Action item:
Each line that contains the word "Close" is to be copied from the records below.

Dataset items:
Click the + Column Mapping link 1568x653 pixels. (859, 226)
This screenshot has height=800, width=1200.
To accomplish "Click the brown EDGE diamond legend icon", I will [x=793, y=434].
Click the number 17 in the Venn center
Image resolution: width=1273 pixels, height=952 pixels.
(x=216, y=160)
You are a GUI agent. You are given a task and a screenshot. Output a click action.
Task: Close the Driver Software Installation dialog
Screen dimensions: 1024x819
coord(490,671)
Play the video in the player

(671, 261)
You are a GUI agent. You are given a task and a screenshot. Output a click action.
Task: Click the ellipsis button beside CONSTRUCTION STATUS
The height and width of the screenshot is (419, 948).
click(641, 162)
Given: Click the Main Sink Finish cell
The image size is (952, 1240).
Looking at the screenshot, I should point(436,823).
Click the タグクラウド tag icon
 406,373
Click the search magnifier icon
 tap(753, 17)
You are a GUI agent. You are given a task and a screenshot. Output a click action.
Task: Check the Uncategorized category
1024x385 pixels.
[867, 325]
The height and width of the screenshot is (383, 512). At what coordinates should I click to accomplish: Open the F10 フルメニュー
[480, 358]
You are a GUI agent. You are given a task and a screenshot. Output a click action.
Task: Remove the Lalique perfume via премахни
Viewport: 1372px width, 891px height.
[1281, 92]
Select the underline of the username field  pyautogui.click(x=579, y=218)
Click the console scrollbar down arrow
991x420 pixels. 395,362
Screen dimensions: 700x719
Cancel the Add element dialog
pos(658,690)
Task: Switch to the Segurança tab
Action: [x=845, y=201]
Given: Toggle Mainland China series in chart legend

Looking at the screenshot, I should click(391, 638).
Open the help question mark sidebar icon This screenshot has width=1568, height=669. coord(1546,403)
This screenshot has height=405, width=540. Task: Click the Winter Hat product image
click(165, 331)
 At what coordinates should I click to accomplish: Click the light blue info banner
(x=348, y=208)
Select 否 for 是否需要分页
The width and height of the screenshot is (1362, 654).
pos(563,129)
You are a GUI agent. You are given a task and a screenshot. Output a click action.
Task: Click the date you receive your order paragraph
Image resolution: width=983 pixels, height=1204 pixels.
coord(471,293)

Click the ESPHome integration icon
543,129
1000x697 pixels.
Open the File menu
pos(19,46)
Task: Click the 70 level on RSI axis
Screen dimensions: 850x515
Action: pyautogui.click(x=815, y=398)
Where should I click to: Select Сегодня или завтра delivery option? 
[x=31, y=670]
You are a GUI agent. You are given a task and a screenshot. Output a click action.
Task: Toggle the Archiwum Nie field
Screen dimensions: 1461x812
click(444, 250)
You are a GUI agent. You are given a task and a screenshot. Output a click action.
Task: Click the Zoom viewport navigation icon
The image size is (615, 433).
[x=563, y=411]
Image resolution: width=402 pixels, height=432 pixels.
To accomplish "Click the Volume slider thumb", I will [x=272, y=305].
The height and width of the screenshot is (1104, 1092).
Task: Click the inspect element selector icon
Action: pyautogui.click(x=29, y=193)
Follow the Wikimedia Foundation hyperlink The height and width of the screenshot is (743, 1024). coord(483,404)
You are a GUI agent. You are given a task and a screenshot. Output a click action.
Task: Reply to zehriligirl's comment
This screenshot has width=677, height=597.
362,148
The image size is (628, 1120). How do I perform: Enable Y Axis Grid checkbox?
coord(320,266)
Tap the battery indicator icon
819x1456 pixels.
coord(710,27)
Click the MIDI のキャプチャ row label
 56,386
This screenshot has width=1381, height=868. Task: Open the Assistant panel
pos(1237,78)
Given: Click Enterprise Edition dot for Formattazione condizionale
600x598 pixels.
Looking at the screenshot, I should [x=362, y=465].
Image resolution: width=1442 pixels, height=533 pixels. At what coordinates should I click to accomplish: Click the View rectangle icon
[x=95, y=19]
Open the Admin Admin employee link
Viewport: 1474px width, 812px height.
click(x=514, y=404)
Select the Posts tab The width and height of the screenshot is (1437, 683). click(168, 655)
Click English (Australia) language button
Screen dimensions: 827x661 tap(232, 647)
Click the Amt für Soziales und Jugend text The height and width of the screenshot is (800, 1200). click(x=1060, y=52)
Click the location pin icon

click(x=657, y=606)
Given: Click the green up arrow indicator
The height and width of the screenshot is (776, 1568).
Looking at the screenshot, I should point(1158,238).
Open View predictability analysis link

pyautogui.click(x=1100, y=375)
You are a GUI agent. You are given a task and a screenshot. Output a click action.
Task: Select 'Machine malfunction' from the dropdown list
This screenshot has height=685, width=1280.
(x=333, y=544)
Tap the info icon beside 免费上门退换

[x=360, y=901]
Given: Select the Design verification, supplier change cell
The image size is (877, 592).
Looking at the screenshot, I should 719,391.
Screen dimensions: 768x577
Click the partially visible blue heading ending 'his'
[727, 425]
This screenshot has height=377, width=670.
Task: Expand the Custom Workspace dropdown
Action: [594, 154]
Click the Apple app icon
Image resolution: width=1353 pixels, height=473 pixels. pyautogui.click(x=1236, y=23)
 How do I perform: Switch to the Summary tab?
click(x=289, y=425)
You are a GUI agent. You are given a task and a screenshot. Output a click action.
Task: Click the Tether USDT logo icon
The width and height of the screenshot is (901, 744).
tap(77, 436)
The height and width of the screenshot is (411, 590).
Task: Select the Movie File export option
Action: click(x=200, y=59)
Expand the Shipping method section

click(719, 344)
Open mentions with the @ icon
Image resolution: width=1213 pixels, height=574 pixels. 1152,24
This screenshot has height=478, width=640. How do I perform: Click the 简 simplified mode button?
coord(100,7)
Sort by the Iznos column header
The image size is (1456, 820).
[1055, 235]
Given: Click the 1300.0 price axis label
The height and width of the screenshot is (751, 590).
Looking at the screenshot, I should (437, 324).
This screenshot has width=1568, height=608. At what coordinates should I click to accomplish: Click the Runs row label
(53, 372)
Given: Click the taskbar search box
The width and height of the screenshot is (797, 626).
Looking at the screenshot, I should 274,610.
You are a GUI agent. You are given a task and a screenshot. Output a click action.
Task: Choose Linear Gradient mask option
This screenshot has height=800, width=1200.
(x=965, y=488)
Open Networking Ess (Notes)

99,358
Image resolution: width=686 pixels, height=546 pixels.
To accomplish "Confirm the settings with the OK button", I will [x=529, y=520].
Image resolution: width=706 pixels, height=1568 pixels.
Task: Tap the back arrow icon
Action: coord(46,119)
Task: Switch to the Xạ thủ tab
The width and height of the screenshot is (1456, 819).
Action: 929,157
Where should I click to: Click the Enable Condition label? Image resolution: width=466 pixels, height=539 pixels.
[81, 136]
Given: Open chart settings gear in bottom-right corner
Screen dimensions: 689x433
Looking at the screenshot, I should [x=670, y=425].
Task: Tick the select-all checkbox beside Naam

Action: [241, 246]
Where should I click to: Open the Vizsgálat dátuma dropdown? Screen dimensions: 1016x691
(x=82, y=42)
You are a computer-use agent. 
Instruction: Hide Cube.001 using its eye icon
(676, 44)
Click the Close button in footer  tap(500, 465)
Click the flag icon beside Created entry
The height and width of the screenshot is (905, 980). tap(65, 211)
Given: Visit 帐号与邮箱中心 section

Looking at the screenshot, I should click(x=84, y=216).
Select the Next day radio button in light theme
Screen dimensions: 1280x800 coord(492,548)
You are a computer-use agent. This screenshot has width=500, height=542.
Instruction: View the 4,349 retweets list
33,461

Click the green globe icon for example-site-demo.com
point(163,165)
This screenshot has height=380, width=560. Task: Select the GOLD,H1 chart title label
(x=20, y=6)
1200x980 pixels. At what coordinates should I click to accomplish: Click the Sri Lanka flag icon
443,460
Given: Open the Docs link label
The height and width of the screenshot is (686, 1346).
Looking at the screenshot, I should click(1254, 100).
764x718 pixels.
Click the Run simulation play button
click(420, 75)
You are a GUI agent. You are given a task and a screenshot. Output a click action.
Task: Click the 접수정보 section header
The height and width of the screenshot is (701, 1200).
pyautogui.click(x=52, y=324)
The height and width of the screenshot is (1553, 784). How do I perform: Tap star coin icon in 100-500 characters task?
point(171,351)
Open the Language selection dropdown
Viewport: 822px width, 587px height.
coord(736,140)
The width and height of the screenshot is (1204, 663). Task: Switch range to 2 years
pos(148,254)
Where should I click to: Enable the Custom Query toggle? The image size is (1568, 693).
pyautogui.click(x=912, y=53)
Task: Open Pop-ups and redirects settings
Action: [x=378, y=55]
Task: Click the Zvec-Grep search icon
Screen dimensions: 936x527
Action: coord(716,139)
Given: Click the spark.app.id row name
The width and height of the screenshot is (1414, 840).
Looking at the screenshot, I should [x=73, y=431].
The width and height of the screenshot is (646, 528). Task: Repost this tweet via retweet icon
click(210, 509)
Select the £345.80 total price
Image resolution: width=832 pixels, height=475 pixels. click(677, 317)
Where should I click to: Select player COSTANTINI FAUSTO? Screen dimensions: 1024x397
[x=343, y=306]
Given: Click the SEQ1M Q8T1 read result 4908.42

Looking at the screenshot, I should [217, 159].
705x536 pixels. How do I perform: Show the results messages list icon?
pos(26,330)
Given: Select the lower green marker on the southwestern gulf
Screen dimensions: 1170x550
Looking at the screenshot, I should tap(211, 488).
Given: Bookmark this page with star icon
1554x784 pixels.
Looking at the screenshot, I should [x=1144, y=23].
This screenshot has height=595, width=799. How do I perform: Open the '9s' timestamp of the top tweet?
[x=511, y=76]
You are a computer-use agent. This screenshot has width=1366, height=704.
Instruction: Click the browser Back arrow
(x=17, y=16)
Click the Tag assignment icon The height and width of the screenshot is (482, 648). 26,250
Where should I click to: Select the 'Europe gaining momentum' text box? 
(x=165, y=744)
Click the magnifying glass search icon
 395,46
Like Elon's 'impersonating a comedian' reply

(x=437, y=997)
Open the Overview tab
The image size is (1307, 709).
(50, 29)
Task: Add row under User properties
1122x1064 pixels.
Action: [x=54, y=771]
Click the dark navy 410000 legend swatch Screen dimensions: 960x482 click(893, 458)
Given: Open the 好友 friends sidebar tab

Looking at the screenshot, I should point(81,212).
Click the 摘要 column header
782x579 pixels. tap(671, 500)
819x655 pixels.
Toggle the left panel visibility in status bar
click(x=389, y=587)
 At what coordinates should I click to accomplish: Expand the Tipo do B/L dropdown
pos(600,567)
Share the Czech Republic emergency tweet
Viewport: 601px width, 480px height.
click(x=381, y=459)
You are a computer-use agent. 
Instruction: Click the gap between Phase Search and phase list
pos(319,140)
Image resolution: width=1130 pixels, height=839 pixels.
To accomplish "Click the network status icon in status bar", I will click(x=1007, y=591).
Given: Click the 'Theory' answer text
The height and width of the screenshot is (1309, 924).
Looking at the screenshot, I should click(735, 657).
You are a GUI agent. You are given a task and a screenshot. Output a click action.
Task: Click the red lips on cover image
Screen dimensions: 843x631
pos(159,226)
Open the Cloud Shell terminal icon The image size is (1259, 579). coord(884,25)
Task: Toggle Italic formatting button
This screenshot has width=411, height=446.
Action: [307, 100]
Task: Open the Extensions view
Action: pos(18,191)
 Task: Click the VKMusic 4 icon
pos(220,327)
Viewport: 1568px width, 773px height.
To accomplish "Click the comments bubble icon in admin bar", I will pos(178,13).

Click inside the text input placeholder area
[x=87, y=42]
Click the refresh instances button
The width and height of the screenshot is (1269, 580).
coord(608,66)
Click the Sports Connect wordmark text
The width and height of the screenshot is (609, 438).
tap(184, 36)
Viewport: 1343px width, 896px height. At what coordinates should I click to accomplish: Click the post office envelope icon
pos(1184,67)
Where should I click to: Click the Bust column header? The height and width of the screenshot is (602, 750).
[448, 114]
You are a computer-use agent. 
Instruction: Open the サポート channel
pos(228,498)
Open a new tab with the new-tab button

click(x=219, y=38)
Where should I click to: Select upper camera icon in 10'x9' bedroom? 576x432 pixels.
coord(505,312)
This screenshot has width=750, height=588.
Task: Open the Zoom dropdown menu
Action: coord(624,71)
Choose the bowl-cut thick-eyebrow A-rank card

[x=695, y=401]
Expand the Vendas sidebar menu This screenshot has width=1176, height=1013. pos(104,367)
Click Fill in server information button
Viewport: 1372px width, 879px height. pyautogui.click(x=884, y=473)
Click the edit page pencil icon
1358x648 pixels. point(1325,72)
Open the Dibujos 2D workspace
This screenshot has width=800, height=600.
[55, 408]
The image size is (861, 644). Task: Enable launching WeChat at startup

Completed exercise:
Task: Close the Driver Software Installation dialog
Click the Close button in footer  tap(500, 465)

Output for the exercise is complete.